Post-modern NATO


NATO has expanded beyond its initial notion of an Atlantic community. No longer is it delineated by the Iron Curtain, and the Alliance has resisted calls to define itself against Islamic fundamentalism. NATO still needs a new self-understanding, key to which will be a clearer sense of its relationship with Russia.

By Christopher Coker for RUSI.org.

The Argentinean writer Jorge Luis Borges once remarked that we are all confronted by the ‘modesty of history’. In plying their trade historians and political scientists try to identify historic turning points and to date them precisely, but history is more modest. Its essential dates remain secret for a long time.

I cite Borges because one of the decisive dates he chose, and one which moved him profoundly (or so he tells us), was the liberation of Paris in August 1944. For what he saw at the time was the conception of something new – a western community or coalition that having triumphed over fascism would stand firm against communism as well. Had Borges been alive today what dates would he have chosen for the transformation of that community in its institutional form, the Atlantic Alliance?

Since the end of the Cold War NATO has changed profoundly. If we seek to date that change perhaps we should look to the Partnership for Peace initiative of 1994; or the NATO-Russia Founding Act signed three years later which placed the relationship between the West and its old protagonist on a contractual footing; or the invitation at Madrid in 1999 to three East European countries to begin the process of enlargement. One could choose all or any of these as keystones in NATO’s path to becoming a post-modern alliance.

Post western alliance

To claim that NATO has become a post-western alliance may strike one as at best ironic, at worst plainly perverse. At the Washington Conference in 1949 one of the participants Paul Henri Spaak called it ‘an act of faith in the destiny of western civilisation’. It is worth remembering, in fact, that the alliance was meant to be more than a military alliance. Its founding fathers hoped to forge an Atlantic Community as Christian Herter, John Foster Dulles’ successor at the State Department called it. At the end of the 1950s, in fact, the United States fought to give the alliance a federal framework – a permanent council elected by the NATO Council of Ministers; a political general staff or steering committee, or Atlantic Commission. In the end, an Atlantic Community was not forged. Instead, the United States and Europe began drifting apart. As Walter Hallstein, the President of the European Commission remarked in 1961, the Europeans were no longer interested in the Alliance as a ‘collective political personality’; they were interested only in a loose association based on two separate pillars – Europe and the United States.

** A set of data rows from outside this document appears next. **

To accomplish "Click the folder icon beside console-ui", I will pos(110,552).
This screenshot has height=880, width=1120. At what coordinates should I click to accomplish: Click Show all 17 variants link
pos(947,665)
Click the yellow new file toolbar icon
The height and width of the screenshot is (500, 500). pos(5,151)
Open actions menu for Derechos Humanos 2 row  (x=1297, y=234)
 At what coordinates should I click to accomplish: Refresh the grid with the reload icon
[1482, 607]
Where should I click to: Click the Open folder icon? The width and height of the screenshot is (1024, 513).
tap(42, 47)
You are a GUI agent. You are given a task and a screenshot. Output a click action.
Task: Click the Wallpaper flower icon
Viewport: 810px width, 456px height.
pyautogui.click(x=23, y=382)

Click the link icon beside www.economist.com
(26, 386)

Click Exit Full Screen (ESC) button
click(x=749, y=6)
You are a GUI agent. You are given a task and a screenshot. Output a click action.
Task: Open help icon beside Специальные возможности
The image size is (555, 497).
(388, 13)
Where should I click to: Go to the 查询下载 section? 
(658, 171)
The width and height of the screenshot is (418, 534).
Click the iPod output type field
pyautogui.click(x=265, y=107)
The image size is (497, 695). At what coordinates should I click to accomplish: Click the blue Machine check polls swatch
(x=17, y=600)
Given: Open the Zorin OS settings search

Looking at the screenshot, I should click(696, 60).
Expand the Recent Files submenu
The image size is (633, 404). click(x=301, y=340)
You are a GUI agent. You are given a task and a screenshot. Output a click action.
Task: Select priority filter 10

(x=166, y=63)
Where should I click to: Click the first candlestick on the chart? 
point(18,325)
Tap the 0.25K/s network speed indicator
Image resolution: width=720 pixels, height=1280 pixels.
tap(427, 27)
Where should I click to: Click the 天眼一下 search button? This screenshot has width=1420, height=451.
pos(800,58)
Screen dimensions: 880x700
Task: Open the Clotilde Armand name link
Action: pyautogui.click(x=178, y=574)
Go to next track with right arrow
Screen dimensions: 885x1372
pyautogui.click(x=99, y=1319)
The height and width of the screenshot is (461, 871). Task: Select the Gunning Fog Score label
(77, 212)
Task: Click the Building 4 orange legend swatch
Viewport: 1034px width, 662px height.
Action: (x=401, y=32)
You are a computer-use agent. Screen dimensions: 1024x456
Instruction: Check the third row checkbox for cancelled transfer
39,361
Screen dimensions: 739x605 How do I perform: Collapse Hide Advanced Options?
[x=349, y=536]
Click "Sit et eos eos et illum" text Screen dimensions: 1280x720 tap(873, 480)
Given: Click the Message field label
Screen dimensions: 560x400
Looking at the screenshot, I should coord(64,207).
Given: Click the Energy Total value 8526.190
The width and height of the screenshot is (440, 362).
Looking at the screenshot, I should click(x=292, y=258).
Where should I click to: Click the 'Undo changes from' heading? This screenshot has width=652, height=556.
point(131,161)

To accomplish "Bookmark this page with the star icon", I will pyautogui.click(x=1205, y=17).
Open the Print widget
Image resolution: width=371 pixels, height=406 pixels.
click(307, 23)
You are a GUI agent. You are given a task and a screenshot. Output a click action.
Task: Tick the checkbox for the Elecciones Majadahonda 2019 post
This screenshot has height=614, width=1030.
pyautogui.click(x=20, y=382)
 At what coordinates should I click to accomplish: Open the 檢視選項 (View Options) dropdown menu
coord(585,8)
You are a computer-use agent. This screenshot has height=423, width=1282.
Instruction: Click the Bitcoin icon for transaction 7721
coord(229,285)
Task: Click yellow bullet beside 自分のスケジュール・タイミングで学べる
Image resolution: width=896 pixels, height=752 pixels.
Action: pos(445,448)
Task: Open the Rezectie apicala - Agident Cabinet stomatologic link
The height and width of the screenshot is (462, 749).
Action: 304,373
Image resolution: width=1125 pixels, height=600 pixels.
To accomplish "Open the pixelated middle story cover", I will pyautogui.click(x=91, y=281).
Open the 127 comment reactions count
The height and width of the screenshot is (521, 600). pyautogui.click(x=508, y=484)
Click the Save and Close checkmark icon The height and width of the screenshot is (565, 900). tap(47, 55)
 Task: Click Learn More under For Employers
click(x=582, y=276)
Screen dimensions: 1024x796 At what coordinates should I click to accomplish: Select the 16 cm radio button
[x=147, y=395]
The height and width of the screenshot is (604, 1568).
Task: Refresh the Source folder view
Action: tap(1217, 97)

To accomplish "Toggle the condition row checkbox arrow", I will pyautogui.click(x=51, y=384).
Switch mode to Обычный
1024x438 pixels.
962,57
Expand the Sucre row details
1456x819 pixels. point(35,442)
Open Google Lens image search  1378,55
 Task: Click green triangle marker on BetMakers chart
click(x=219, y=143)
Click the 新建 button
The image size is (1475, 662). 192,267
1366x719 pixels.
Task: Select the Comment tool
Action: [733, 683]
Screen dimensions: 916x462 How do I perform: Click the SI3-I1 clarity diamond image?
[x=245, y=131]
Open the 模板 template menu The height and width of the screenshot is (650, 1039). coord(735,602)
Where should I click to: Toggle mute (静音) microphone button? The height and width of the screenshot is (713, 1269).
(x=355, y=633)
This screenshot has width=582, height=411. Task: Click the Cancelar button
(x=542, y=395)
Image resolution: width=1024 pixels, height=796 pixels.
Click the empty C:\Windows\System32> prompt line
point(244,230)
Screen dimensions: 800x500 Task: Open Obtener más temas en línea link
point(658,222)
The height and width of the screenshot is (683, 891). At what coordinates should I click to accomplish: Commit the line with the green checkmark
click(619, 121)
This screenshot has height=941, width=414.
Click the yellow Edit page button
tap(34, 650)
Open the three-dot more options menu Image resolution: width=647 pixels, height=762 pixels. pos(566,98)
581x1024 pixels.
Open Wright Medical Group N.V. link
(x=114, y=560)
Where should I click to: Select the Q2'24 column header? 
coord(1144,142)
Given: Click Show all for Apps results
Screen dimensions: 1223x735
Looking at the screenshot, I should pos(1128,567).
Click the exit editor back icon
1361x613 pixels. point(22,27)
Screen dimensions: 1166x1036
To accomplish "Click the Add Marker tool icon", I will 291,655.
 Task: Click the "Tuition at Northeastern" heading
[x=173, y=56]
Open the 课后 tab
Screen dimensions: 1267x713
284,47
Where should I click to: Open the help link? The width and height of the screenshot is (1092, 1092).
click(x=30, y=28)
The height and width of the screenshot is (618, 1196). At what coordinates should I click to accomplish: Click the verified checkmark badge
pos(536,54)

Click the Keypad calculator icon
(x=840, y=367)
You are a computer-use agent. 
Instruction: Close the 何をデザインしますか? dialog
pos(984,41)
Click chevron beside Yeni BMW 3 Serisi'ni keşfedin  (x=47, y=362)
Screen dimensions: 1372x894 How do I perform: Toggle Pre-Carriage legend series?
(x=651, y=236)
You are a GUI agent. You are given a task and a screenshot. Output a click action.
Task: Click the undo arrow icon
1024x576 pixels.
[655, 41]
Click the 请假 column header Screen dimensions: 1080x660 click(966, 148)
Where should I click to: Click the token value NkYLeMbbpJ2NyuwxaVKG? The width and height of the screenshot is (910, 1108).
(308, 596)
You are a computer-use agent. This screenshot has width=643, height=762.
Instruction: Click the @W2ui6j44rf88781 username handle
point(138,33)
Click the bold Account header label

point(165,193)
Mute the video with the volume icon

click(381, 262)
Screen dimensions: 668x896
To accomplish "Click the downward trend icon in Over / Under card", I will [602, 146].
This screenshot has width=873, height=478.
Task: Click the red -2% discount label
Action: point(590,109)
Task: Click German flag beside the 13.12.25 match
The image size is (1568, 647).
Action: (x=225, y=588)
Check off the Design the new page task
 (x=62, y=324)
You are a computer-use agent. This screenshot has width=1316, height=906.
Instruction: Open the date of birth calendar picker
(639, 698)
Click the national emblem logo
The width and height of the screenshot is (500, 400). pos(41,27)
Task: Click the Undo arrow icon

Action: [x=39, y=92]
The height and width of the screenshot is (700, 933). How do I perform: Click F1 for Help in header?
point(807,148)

Yet until the very end of the Cold War, the Alliance’s ‘Western’ credentials were constantly reaffirmed: in the Atlantic Declaration of 1974 and most recently the Transatlantic Declaration of 1990. Even after the collapse of communism and long before 9/11 there was still a hope that NATO would remain a western club, by defining itself against another universal enemy: Islam. In the attack by Islamic fundamentalists on western culture many observers seemed to be confirmed in their conviction that the worlds of secularism and Islam were as fundamentally incompatible as those of capitalism and communism. In Islamic fundamentalism many commentators saw another existential threat to western civilisation. In the event, the attempt in February 1995 by the NATO Secretary-General, Willie Claes, to reaffirm the alliance on that basis met with little or no support.

History has now moved on. Willie Claes’ ‘Huntingdonian’ predilection for seeing it in cultural terms was not wrong in itself, but the clash of civilisations thesis is based on a very modern definition of civilisation. The idea of civilisation which the West fought so hard to impose on its enemies can no longer be sustained. It now refers to a distinctive mode of existence in the global age, not an ideal order of human society. It is no longer possible to insist that the peoples of the world are living through a stage in a unitary scale of progress whose apex is western civilisation.

Indeed, long before the Cold War had run its course this had been conceded by no less a figure than Raymond Aron. Aron shared none of his own countrymen’s fears of American hegemony or their aversion to Anglo-Saxon universalism. He would be among the first to applaud his country’s return to NATO’s integrated military command. But he recognised that if civilisation itself was to be defended in the future against fundamentalist forces that challenged everything that made life ‘civil’ the West would have to be less exclusive in its definition. ‘The present phase of civilisation is coming to an end’, he wrote in the 1960’s, ‘and for good or ill humanity is embarking on a new phase,’ that of forging a single world civilisation for the first time, one truly universal in its appeal.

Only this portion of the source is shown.